In quegli anni all’interno dell’ortodossia ebraica si svilupparono varie correnti, una di esse fu quella che portò poi alla nascita dei Neturei Karta (in aramaico “guardiani della città”), gruppo nato nel 1936 a Gerusalemme dalla scissione da un altro movimento ortodosso che era stato fondato nel 1912 da Agudas Israel e che si poneva anch’esso lo scopo di lottare contro il sionismo, una formazione che col passare degli anni aveva visto però ridursi la portata della propria azione.

L’attività del gruppo si è in seguito estesa anche al di fuori della Palestina, in non pochi casi a causa dell’abbandono volontario dei propri componenti, che denunciarono di aver subito violenze, imprigionamenti, torture e pressioni di ogni sorta da parte dei sionisti e, comunque, per il rifiuto di vivere in uno Stato che non riconoscevano come legittimo.

Attualmente sopravvivono sostanzialmente due correnti ebraico-ortodosse antisioniste: quella dei Satmar e, appunto, i Neturei Karta.

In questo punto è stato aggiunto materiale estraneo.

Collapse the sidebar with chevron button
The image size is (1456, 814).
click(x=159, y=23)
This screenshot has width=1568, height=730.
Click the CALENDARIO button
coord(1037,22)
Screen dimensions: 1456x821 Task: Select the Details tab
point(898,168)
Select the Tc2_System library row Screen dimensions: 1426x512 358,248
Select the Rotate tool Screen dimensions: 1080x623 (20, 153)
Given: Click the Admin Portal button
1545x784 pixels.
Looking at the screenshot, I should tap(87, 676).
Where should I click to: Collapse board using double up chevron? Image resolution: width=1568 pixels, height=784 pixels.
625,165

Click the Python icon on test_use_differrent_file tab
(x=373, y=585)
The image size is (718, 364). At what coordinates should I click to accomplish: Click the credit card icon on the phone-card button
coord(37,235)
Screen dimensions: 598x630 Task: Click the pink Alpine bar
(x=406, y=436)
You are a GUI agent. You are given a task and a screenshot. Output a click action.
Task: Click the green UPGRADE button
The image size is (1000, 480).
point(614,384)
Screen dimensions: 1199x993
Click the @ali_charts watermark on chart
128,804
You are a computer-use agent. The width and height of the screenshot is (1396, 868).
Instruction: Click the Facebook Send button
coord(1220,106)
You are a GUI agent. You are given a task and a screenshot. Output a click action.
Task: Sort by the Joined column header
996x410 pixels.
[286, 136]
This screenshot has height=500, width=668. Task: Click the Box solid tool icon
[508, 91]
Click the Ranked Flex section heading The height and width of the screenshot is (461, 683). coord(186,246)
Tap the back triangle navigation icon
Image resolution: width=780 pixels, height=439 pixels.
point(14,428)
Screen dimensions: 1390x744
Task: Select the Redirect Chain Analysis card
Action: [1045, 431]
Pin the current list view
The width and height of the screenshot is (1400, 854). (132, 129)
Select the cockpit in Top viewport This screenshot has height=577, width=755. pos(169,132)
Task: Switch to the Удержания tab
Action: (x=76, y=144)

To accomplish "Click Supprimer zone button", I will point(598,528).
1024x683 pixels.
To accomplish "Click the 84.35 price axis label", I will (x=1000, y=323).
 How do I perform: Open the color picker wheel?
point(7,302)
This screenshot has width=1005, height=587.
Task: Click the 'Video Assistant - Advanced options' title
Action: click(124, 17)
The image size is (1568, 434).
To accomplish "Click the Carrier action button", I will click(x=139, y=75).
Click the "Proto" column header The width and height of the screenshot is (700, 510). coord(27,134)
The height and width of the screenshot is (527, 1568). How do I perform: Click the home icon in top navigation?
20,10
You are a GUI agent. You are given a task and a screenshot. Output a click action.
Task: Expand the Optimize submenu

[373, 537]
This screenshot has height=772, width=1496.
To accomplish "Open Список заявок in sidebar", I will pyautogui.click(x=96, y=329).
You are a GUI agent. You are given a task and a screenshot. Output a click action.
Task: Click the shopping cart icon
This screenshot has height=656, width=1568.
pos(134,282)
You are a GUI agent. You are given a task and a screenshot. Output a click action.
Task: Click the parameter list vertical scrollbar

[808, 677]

La prima è un movimento chassidico costituito principalmente da ebrei ungheresi e rumeni sopravvissuti alla Seconda guerra mondiale e dai loro discendenti, presente soprattutto nel quartiere newyorkese di Willyamsburg a Brooklyn, resa recentemente celebre da Unorthodox, la prima miniserie Netflix in yiddish in quattro puntate che narra la storia di una ragazza ebrea ortodossa scappata da New York e trasferitasi a Berlino.

La seconda, invece, rinviene un ridotto seguito a New York, nella stessa Israele, in Belgio (in particolare ad Anversa) e nel Regno Unito. Essa nel corso degli anni ha assunto atteggiamenti sempre più radicali, senza però fare mai ricorso a forme violente di lotta.

Tornando agli ultimi commenti ufficiali espressi dal rabbino Yisroel Meir Hirsh, va rilevato che esse sono giunte nelle stesse ore nelle quali la Guida suprema della Repubblica Islamica dell’Iran Ali Hoseyni Khamenei dal web ha esortato al jihad contro Israele.

Egli lo ha fatto venerdì scorso mediante la diffusione di un messaggio nel quale descriveva la costituzione dello Stato ebraico come «un ineguagliabile crimine commesso contro l’umanità», definendolo come «un tumore canceroso», poi, citando la pandemia da coronavirus, ha paragonato il sionismo a «un virus che deve essere eliminato il prima possibile», utilizzando nella sua retorica il termine «soluzione finale», solitamente associato agli sforzi dei nazisti per eliminare la razza ebraica.